After Chikara's one-year hiatus, Delirious returned to the promotion, re-joining BDK on October 26, 2014. On December 6 at Tomorrow Never Dies, Delirious was defeated by UltraMantis Black and was, as a result, forced to leave the promotion. After the match, Delirious used the Eye of Tyr to turn Hallowicked and Frightmare against UltraMantis.

===Pro Wrestling Noah (2009–2011)===
In late 2009 Delirious began working for Japanese wrestling promotion Pro Wrestling Noah, making his debut on October 15 in a tag team match, where he and Keith Walker defeated Makoto Hashi and Yoshinari Ogawa. The following day he entered the round robin stage of the 2009 Junior Heavyweight League, losing to Katsuhiko Nakajima in his first match in the tournament. On October 18 Delirious scored a major upset victory in his second match in the tournament, by defeating former three-time GHC Junior Heavyweight Champion Kenta and followed that up with another victory over Ricky Marvin on October 22. Despite losing his fourth match in the tournament to Kotaro Suzuki, Delirious made it to the semifinals of the tournament, where he was defeated by Jushin Thunder Liger on October 31. Delirious returned to Noah in April 2010 and on April 25 he received a shot at the GHC Junior Heavyweight Championship, but was defeated by the defending champion Yoshinobu Kanemaru. In July 2011, Delirious and fellow ROH performer, Eddie Edwards, took part in Noah's 2011 Nippon TV Cup Jr. Heavyweight Tag League. After two wins and two losses, Delirious and Edwards finished third in their block, missing the finals of the tournament.

=== Return to Impact Wrestling / TNA (2022–2023) ===
On September 23, 2022, Delirious made his return at Victory Road, where he was defeated by Mike Bailey for the Impact X Division Championship. on the September 29, 2022 episode of the Impact Wrestling, Delirious lost to Black Taurus. on the November 24, 2022 episode of Impact Wrestling Before The Impact, Delirious and Yuya Uemura lost to Raj Singh (wrestler), and Mahabali Shera. on the December 15 episode of the Impact Wrestling, Delirious lost to Eddie Edwards. At Hard To Kill, Delirious competed in a Six-way match which was won by Kushida. On the January 19 episode of Impact Wrestling Before The Impact, Delirious and Yuya Uemura lost to Violent by Design (Kon and Angels).

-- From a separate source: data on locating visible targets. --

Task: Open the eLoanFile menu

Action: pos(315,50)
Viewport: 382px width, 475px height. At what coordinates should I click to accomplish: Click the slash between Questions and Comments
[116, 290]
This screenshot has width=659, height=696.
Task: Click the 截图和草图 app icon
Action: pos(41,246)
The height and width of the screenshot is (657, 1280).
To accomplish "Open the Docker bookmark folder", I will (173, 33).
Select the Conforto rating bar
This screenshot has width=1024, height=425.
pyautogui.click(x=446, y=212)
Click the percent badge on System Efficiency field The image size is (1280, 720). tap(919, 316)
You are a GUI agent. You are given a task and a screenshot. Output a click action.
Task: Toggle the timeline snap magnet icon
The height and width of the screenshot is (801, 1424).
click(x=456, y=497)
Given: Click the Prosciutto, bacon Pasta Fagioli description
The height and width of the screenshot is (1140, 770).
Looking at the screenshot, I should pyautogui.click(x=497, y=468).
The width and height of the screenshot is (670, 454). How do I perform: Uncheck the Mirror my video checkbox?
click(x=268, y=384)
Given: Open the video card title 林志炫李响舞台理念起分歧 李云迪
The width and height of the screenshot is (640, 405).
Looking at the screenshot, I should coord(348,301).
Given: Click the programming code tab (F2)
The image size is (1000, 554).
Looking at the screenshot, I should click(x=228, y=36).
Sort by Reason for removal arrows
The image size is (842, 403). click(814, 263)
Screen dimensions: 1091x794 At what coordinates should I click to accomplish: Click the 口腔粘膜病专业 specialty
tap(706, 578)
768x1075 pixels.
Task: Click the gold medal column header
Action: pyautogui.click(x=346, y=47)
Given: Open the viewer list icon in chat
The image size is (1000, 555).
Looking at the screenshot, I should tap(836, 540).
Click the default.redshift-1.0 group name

=== Major League Wrestling (2022) ===
On October 30, 2022, Delirious made his Major League Wrestling Debut at Fightland, teaming with Mini Abismo Negro he was defeated by Microman and Lince Dorado.

== Personal life ==
On November 14, 2023, Johnston married former ROH Women of Honor competitor Mandy Leon. On July 18, 2024 it was announced that Delirious & his wife Mandy Leon are expecting a baby. Their daughter was born in August 31, 2024.

==Championships and accomplishments==
- Action Packed Wrestling
  - APW Championship (1 time)
- Central States Wrestling
  - CSW Cruiserweight Championship (1 time)
- Chikara
  - Campeonatos de Parejas (1 time) – with Hallowicked
- Independent Wrestling Association Mid-South
  - IWA Mid-South Light Heavyweight Championship (2 times)
  - ICW/ICWA Tex-Arkana Television Championship (5 times^{1})
- International Wrestling Cartel
  - IWC Super Indy Championship (2 times)
  - IWC Super Indy Tournament (2006)
- NWA Midwest
  - NWA Midwest X Division Championship (1 time)
- NWA Wildside
  - Super Indy Tournament (2004)
- Pro Wrestling Illustrated
  - Ranked No. 88 of the 500 top wrestlers in the PWI 500 in 2007
- Pro Wrestling Noah
  - NTV G+ Cup Jr. Heavyweight Tag League Fighting Spirit Award (2011) – with Eddie Edwards
- Ring of Honor
  - ROH Survival of the Fittest (2006)

^{1}This was a "gimmick" title that was defended under the "24/7 rule" by Larry Sweeney in a number of independent and regional promotions. Both Delirious and Colt Cabana held the title multiple times during a 3-Way Dance against Sweeney at an IWA Mid-South show on December 30, 2005.